PERNYATAAN menarik diungkap Prof Christian Fernie dalam round table discussion yang digelar Lestari bulan Mei lalu. Dia mengatakan, seharusnya masyarakat Indonesia tidak perlu kelaparan. ”Dibandingkan dengan Afrika yang umumnya terdiri dari gurun yang gersang, Indonesia sangat subur. Tongkat yang ditaruh sembarangan di tanah saja bisa tumbuh menjadi tanaman,” katanya.

Koes Plus menggambarkan ungkapan Christian lewat hitsnya ’Kolam Susu’, yang penggalan liriknya ”tongkat kayu dan batu jadi tanaman” sangat mirip dengan ungkapan Christian. ”Tongkat yang ditancap ke tanah dan bertumbuh” merupakan bagian dari perbanyakan secara stek, seperti pada ketela pohon atau ubi kayu. Di Sulawesi Utara, ubi kayu dan jenis umbi-umbi lainnya seperti ubi jalar (batata) relatif mudah tumbuh, dan tak perlu perlakuan khusus seperti pemupukan dan penyemprotan pestisida. Berbagai jenis pisang pun bisa hidup subur tanpa perawatan.

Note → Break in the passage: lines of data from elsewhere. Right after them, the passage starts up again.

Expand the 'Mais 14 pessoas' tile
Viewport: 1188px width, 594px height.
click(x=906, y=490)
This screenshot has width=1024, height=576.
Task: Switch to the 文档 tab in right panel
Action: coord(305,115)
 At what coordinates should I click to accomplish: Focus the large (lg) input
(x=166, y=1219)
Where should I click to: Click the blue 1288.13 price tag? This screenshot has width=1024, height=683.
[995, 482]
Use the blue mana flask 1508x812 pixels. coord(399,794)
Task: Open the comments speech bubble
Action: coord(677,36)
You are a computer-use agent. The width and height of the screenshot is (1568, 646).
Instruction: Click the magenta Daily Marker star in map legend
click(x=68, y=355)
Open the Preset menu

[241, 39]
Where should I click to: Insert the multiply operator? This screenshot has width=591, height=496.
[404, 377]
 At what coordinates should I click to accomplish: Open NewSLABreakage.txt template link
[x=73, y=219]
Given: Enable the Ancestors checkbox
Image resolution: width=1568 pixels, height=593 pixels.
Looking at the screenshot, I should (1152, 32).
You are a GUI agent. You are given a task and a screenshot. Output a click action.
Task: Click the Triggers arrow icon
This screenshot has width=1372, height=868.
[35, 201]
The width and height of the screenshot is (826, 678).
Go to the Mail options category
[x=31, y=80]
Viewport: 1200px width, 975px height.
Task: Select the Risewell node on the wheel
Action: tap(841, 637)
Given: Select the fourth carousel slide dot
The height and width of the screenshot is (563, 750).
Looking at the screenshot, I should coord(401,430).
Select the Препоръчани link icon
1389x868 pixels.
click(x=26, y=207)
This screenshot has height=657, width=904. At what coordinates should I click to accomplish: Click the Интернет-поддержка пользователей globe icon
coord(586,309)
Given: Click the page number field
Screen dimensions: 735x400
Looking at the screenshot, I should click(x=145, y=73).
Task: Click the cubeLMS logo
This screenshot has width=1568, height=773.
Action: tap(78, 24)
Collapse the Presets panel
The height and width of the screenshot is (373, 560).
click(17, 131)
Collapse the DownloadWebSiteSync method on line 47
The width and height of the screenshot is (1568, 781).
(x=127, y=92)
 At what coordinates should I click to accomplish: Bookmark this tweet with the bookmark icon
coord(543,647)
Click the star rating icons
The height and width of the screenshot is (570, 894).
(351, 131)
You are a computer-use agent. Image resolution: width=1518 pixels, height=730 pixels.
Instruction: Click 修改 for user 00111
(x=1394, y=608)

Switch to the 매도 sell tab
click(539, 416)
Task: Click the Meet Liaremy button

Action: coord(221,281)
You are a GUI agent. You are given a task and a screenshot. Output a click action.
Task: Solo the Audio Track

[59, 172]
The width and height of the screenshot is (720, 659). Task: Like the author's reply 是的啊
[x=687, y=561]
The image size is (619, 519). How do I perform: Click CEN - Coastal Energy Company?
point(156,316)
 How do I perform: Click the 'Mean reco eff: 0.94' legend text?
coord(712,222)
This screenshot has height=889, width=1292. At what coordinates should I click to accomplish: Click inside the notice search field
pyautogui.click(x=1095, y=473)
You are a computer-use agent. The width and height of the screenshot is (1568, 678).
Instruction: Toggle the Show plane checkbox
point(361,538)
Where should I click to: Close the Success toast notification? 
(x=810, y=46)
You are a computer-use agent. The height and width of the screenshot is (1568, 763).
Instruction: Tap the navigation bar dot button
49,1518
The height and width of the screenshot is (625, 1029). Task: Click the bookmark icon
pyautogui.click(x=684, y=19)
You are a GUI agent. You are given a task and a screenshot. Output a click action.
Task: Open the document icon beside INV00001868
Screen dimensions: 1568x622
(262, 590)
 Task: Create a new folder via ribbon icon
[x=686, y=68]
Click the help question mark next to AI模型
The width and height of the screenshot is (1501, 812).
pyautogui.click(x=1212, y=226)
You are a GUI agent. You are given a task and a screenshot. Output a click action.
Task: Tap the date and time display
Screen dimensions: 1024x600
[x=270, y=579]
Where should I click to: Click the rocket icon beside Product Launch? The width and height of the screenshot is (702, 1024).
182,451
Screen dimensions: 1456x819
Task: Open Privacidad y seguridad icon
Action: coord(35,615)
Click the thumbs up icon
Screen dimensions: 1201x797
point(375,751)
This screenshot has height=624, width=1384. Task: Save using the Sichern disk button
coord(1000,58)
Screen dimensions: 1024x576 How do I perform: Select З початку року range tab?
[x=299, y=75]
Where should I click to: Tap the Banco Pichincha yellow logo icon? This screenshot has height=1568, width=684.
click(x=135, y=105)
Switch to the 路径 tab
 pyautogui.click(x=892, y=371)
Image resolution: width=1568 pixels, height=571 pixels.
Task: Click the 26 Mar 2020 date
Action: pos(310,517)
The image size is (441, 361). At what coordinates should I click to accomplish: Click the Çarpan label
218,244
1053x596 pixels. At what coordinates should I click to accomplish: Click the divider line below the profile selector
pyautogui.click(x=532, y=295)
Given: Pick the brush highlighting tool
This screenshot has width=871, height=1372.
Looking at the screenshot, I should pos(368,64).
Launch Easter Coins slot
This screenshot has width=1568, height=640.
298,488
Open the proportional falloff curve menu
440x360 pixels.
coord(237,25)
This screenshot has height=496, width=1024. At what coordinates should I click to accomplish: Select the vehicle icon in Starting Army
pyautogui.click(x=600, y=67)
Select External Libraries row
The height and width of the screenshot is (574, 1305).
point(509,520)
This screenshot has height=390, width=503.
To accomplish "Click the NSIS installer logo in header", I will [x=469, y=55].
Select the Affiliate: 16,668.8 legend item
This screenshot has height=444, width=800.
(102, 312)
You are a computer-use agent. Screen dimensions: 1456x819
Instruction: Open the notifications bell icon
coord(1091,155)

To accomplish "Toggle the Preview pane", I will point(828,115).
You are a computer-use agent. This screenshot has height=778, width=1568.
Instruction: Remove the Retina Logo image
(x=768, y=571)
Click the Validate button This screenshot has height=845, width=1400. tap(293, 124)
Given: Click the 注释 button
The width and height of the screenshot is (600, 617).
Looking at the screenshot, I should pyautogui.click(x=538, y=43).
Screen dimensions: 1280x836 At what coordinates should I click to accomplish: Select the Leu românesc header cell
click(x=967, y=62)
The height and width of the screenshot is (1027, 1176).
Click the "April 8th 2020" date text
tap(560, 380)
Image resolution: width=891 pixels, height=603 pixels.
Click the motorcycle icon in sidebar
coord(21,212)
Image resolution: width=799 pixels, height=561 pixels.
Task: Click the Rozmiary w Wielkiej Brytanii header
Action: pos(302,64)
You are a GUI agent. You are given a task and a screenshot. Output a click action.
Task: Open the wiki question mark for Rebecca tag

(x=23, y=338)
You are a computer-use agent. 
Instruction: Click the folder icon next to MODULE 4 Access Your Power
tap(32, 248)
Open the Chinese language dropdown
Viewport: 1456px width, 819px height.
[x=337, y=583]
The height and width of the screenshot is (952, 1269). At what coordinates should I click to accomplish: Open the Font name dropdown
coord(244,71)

Karena itu, secara teoritis warga Sulut memang tak perlu kekurangan makanan. Di Minahasa, ubi dan pisang bisa direbus, dibakar atau digoreng sesuai selera. Ubi rebus yang dimakan dengan dabu-dabu sangat nikmat. Hanya berbekal bambu lentur, tali senar dan kail, alternatif lauk-pauk bisa didapatkan di sungai atau danau.

Bagi yang suka berburu, bisa hunting tikus (ekor putih), mencari kodok, menjerat kelelawar, atau mencari kolombi atau renga’, yang konon sudah dimakan penduduk Minahasa purba sejak 6.000 tahun sebelum Masehi. Soal lauk-pauk, warga Minahasa memang cukup kreatif, sehingga muncul pameo yang mengatakan, binatang apa pun dia, jika sudah diberi rica, tomat dan rampa-rampa, dia akan menjadi makanan.

TAK TERGANTIKAN
Nasi memang tidak tergantikan. Orang Sulut umumnya baru merasa benar-benar makan kalau menyantap nasi. Robert Zeigler, Direktur Jenderal International Rice Research Institute in Manila mengatakan, di Asia, beras atau nasi bukan sekedar komoditi pangan. Tapi merupakan bagian dari budaya, sosial, dan di beberapa tempat sangat terkait dengan kepercayaan, sehingga memiliki dampak secara psikologis (Time Magazine, 10 April 2008).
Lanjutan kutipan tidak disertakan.